Extracted entries.
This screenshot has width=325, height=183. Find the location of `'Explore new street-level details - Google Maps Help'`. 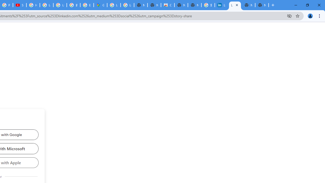

'Explore new street-level details - Google Maps Help' is located at coordinates (87, 5).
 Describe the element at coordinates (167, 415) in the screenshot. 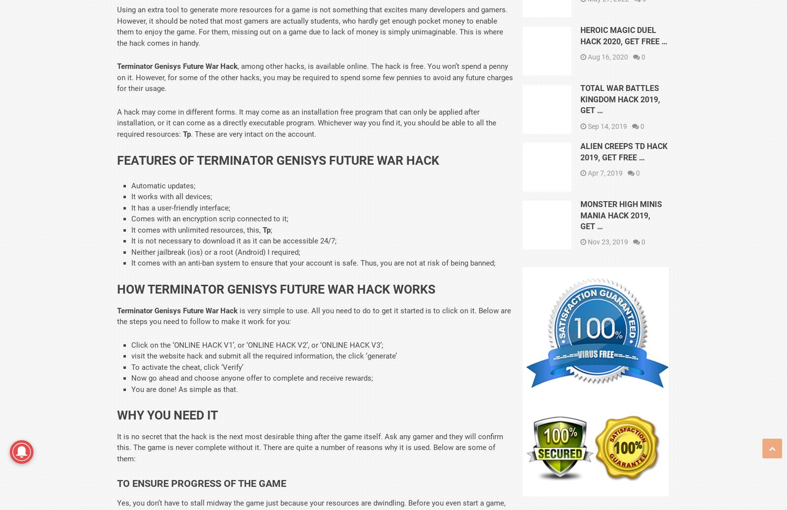

I see `'Why You Need It'` at that location.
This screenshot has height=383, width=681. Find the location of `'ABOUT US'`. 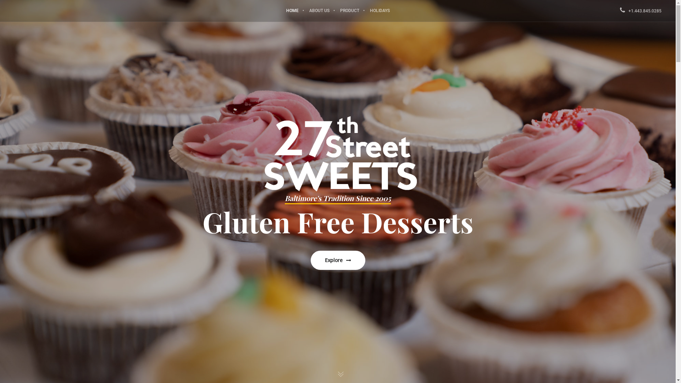

'ABOUT US' is located at coordinates (303, 11).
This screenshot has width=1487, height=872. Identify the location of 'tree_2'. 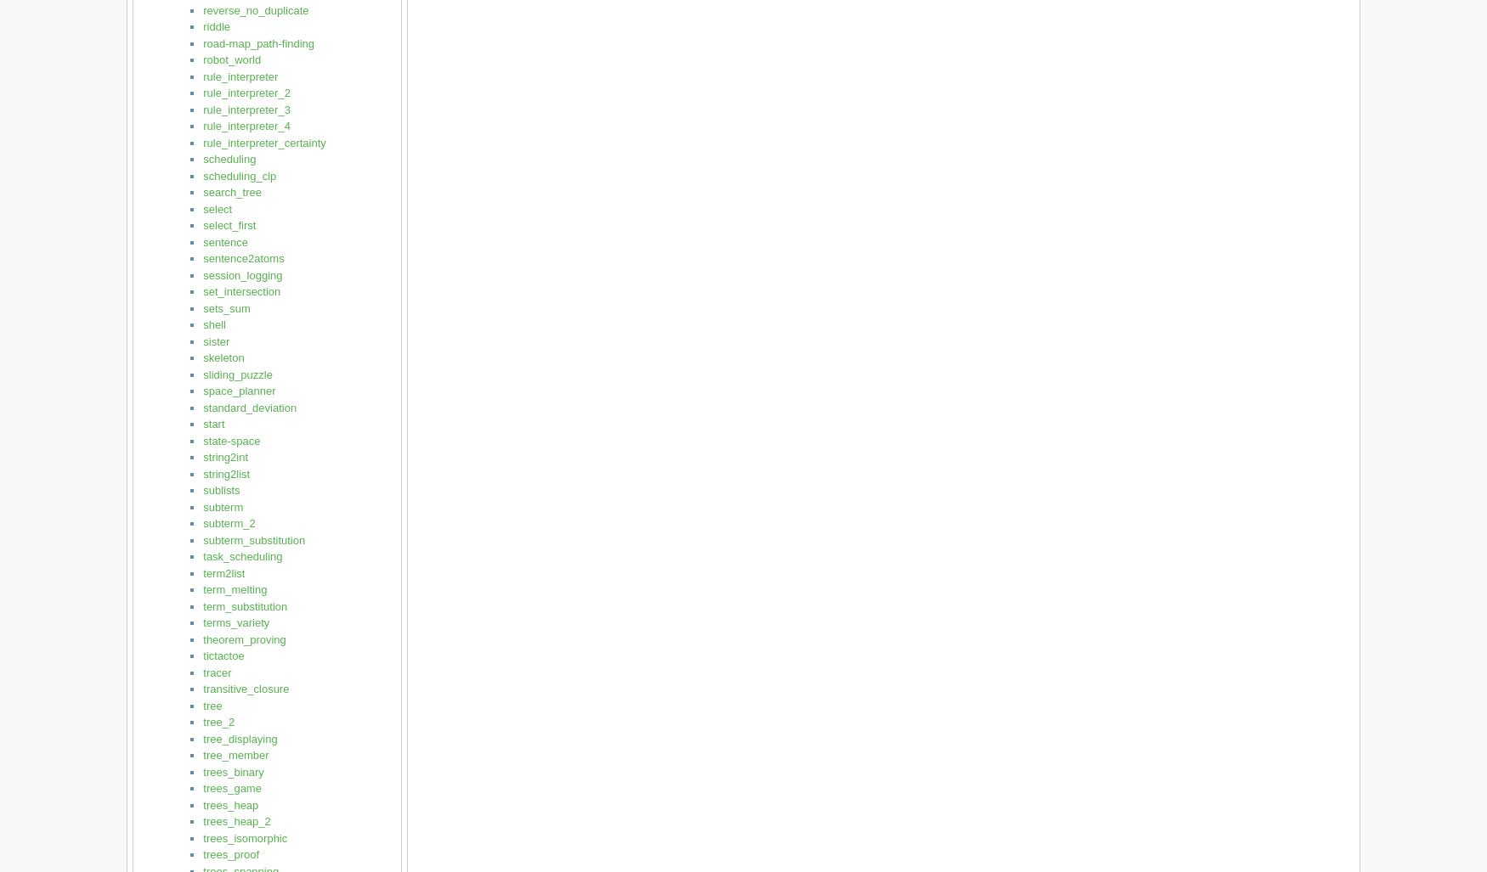
(217, 722).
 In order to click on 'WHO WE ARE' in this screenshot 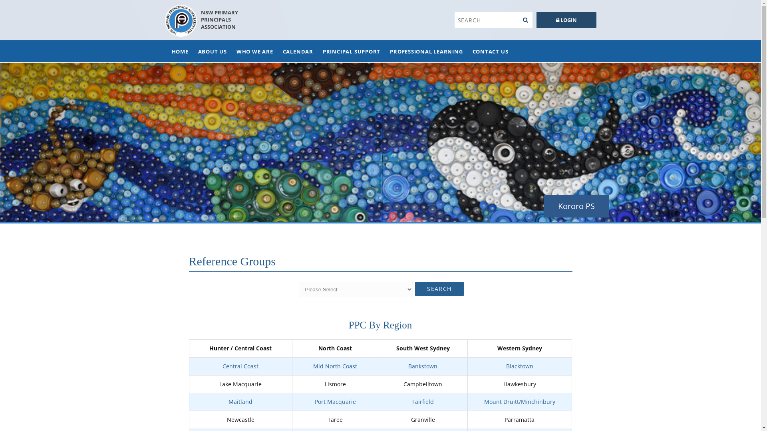, I will do `click(254, 51)`.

Do this. Set out the stretch of the entries above, from the line containing "This screenshot has height=383, width=681." through the line containing "(217, 722).", as a numbered list, omitting blank lines and leaving out the pictures.

The response.
1. This screenshot has height=383, width=681. Find the location of `'ABOUT US'`. 
2. 'ABOUT US' is located at coordinates (303, 11).
3. This screenshot has width=1487, height=872. Identify the location of 'tree_2'. 
4. (217, 722).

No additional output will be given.